Irina



Liliane
 Née le 29/071940 à Alger
Situation familiale (en 1962) :  Mariée , 2 enfants et 8 frères et sœurs.
Métier 
 (avant l'exil) : Mécanographe sur IBM (International Business Machines)
 (plusieurs années après) : mère au foyer
Date de l'exil : juin 1962
Départ : Alger
Arrivée : Marseille puis Paris
Pourquoi est-elle partie ? Indépendance de l'Algérie
 Comment a-t-elle voyagé ?  En paquebot

       L'histoire que je vais vous raconter est celle de ma grand-mère. C'était en  1962, elle avait alors 22 ans ; une fois la guerre d'Algérie terminée, certains Algériens furent obligés à quitter l'Algérie pour vivre en France. Ces Algériens étaient en fait juifs. Il y eut donc plusieurs vagues successives de migration, d'avril à juillet 1962, de l'Algérie vers la France métropolitaine. On a alors appelé cela l'exode des pieds noirs (Français originaires d'Algérie).

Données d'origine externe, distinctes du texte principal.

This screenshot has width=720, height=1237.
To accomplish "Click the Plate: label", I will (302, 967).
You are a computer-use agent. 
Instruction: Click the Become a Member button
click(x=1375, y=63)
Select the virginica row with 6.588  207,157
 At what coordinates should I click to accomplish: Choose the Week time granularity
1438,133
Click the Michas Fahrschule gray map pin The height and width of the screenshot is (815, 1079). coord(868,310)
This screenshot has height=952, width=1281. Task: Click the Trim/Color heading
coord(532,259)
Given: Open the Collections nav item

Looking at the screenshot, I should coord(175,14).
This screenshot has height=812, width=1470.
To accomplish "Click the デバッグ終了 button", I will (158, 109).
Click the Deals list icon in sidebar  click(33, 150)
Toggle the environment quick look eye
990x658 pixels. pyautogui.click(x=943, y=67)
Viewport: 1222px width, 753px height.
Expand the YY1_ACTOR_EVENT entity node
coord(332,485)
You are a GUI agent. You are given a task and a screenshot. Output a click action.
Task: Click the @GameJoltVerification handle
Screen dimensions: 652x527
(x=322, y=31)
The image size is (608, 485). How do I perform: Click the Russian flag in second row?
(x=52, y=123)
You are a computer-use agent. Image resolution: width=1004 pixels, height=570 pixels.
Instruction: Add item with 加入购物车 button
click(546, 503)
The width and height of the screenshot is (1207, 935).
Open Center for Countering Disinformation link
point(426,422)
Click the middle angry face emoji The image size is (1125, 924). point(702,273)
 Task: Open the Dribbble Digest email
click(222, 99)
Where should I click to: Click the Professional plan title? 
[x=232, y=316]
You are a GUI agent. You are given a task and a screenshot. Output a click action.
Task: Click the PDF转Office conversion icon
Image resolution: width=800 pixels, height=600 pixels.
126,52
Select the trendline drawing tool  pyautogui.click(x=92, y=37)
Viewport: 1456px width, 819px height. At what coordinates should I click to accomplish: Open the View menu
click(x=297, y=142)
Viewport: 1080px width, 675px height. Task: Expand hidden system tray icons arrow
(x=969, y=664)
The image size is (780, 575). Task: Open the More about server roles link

       Ma grand-mère et sa famille durent donc quitter leur appartement à Alger. Ils emmenèrent avec eux seulement 2 valises, car en effet, ils avaient tout laissés dans leur dernier appartement. Ils s'y étaient installés peu de temps avant  la fin de la guerre attendant de voir comment allait se dérouler la situation, et vivaient avec le nécessaire (chaises, tables, lits... ).
         Ils voyagèrent de nuit en paquebot : le trajet dura entre 7 et 10 heures. Une fois arrivés à Marseille, ils sont ensuite remontés près de Paris où la sœur de ma grand-mère les hébergèrent.
       Plusieurs semaines après, ils trouvèrent un petit studio où ils emménagèrent. Seulement, l'appartement était beaucoup trop petit : ils vivaient dans 15 m2 pour 4. Cet hiver-là, il faisait – 20 degrés mais il n'y avait ni d'eau chaude ni de chauffage, et les toilettes étaient dans une cour où il fallait descendre. Ils restèrent 9 mois dans cet appartement et vivaient avec l'argent que mon grand-père gagnait.
          Plus tard, ils trouvèrent un nouveau logement à Igny, où ils vivaient cette fois-ci dans de meilleures conditions. Quelques temps après, ma grand-mère trouva un nouveau travail qui ne fus pas facile pour autant mais leur vie reprit cependant un cours normal.